§ **About this exercise**:
Return the lines from the start of the data through the line with "The width and height of the screenshot is (943, 779).". Include both of those lines and no others.

----------

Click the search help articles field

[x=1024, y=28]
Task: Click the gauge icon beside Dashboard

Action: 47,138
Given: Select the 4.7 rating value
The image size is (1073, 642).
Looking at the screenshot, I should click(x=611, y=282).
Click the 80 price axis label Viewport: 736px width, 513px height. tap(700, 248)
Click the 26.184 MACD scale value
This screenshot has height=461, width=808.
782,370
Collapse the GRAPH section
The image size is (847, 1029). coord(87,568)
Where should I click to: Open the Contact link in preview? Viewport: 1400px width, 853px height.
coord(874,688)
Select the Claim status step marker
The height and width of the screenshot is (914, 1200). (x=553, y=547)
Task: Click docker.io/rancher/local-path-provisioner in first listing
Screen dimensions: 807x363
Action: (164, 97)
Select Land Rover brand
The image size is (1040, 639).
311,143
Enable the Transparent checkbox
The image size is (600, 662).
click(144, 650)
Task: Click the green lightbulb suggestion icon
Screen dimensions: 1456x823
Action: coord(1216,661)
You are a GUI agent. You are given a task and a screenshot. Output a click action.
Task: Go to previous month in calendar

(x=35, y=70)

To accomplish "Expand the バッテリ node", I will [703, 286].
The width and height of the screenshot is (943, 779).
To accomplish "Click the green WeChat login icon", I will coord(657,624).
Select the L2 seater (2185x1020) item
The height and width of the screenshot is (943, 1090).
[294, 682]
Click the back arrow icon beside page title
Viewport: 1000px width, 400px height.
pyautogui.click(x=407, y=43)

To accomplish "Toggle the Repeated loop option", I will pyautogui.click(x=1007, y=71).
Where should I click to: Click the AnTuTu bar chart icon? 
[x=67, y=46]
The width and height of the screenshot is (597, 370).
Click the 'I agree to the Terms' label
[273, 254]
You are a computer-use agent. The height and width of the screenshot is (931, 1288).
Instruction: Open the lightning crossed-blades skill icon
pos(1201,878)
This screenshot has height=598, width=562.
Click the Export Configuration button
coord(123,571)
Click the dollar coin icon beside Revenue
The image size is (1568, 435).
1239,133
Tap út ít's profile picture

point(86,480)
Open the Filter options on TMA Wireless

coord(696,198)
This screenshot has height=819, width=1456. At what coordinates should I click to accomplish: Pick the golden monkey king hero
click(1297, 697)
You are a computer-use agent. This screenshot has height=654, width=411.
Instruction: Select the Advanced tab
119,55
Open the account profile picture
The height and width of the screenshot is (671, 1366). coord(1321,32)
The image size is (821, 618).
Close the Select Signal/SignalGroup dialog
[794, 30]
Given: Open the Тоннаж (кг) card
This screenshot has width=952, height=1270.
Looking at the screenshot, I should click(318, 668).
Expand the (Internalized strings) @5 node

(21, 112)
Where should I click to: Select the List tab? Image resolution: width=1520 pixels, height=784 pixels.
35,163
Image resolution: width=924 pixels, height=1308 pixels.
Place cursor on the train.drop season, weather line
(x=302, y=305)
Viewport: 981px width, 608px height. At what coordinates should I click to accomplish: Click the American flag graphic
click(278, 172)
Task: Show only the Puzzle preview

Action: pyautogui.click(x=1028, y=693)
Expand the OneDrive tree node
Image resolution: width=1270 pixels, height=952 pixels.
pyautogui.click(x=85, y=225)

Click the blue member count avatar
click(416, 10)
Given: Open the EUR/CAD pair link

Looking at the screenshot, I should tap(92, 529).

----------

§ **Answer to the problem**:
Click the search help articles field

[x=1024, y=28]
Task: Click the gauge icon beside Dashboard

Action: 47,138
Given: Select the 4.7 rating value
The image size is (1073, 642).
Looking at the screenshot, I should click(x=611, y=282).
Click the 80 price axis label Viewport: 736px width, 513px height. tap(700, 248)
Click the 26.184 MACD scale value
This screenshot has height=461, width=808.
782,370
Collapse the GRAPH section
The image size is (847, 1029). coord(87,568)
Where should I click to: Open the Contact link in preview? Viewport: 1400px width, 853px height.
coord(874,688)
Select the Claim status step marker
The height and width of the screenshot is (914, 1200). (x=553, y=547)
Task: Click docker.io/rancher/local-path-provisioner in first listing
Screen dimensions: 807x363
Action: (164, 97)
Select Land Rover brand
The image size is (1040, 639).
311,143
Enable the Transparent checkbox
The image size is (600, 662).
click(144, 650)
Task: Click the green lightbulb suggestion icon
Screen dimensions: 1456x823
Action: coord(1216,661)
You are a GUI agent. You are given a task and a screenshot. Output a click action.
Task: Go to previous month in calendar

(x=35, y=70)

To accomplish "Expand the バッテリ node", I will [703, 286].
The width and height of the screenshot is (943, 779).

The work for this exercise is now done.